What challenge are you currently trying to address in your research?
By taking a life course epidemiological approach to the study of healthy ageing, my research focuses on the challenge of identifying opportunities across life to support the development and maintenance of key aspects of health and wellbeing that are important as we age. The ultimate goal is to improve people’s chances of remaining active and independent in later life and to reduce lifetime inequalities in these chances.
In my new role at Newcastle I hope to establish a programme of research that builds on and extends my existing research portfolio. For the last 15 years I have used data from large observational, population-based studies to lead research which demonstrates the value of physical capability across life for healthy ageing, investigates the potentially modifiable lifetime factors associated with musculoskeletal health outcomes including sarcopenia and explores the dynamic interplay between physical activity and musculoskeletal health and function.
Much of my work is interdisciplinary and involves close collaborative working with other academic groups. I am therefore excited about the opportunities my new role in Newcastle provides for me to collaborate with scientists in other disciplines, clinical academics and NHS clinicians to address important societal challenges and work towards the common goal of improving people’s lives.
What do you think your research brings to this region and the people living here?

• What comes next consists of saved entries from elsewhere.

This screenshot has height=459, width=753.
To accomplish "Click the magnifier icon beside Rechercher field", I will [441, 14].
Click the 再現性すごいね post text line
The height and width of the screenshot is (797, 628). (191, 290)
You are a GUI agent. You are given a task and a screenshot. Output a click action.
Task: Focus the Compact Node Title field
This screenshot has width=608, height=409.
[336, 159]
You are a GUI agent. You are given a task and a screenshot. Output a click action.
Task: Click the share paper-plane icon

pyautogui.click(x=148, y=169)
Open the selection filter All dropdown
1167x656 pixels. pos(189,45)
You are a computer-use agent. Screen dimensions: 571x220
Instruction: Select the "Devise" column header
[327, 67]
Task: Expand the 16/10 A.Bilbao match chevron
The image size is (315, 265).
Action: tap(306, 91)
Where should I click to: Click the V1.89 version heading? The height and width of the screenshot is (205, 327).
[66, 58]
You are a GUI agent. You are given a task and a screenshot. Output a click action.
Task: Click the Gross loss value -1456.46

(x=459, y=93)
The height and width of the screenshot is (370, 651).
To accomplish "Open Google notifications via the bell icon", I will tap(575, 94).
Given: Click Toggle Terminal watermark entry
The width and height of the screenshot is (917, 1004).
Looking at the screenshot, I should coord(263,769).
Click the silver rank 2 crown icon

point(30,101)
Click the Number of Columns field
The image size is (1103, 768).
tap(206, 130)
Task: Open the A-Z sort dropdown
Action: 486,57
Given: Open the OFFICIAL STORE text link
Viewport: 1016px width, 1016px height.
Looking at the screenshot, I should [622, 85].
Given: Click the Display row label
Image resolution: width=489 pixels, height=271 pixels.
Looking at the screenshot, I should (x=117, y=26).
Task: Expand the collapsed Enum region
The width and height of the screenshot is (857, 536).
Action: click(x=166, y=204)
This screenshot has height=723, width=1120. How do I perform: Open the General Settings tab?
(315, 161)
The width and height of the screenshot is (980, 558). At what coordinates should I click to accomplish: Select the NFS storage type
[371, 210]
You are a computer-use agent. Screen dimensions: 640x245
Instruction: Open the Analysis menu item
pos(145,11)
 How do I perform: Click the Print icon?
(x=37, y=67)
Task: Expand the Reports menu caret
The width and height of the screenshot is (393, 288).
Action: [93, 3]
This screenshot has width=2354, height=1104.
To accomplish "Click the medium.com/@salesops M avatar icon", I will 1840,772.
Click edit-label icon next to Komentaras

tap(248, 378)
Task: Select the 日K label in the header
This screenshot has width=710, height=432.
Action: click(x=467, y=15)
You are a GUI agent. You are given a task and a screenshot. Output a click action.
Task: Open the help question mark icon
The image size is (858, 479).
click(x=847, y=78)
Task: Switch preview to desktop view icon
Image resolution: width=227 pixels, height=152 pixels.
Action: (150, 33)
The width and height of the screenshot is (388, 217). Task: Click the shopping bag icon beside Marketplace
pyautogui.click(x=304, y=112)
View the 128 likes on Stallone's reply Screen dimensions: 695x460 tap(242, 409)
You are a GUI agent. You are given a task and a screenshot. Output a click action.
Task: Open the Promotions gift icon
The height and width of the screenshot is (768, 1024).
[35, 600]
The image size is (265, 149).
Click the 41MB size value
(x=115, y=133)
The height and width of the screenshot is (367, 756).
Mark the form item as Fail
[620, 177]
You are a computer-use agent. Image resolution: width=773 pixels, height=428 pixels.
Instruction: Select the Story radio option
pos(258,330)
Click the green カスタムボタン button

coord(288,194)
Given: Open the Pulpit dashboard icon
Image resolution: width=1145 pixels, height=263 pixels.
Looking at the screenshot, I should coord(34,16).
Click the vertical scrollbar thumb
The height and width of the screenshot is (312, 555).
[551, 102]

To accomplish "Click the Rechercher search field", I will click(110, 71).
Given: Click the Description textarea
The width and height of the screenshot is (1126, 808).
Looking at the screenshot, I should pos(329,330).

Evidence shows that people with greater exposure to socioeconomic adversity are not only more likely to live shorter lives than people with less exposure to adversity but also to live more of their shorter lives in poor health. Stark inequalities in lifespan and health span urgently need addressing to improve the wellbeing of our ageing population. This is especially important in regions across the north of England, including the north east, where the burden of inequalities in health is particularly high.
A key strand of my research focuses on inequalities in health and the identification of strategies across life to mitigate the detrimental effects of socioeconomic adversity on health and wellbeing. I hope that the findings from this research will benefit people living in the north east and beyond and I plan to work hard to ensure this.
Looking forward, what do you think will be the next major breakthrough in your field?
Looking forward, I see great potential for major breakthroughs in research on multiple long-term conditions (MLTC).
Multiple long-term conditions pose many challenges for patients, their families and carers and, health care systems. With growing recognition of the scale and importance of these challenges, research into MLTC is rapidly evolving. Many recently funded research projects, including the ADMISSION research collaborative, led by Prof Avan Aihie Sayer that I contribute to, are drawing together data from a wide range of different sources, applying novel methodological approaches, working collaboratively across academic disciplines and clinical specialties and involving patients and the public in the co-design and delivery of research. I think this research has real potential to identify new treatments and ways to deliver care that better suit the needs of people living with MLTC and so improve quality of life and health outcomes for the many millions of people around the world living with MLTC.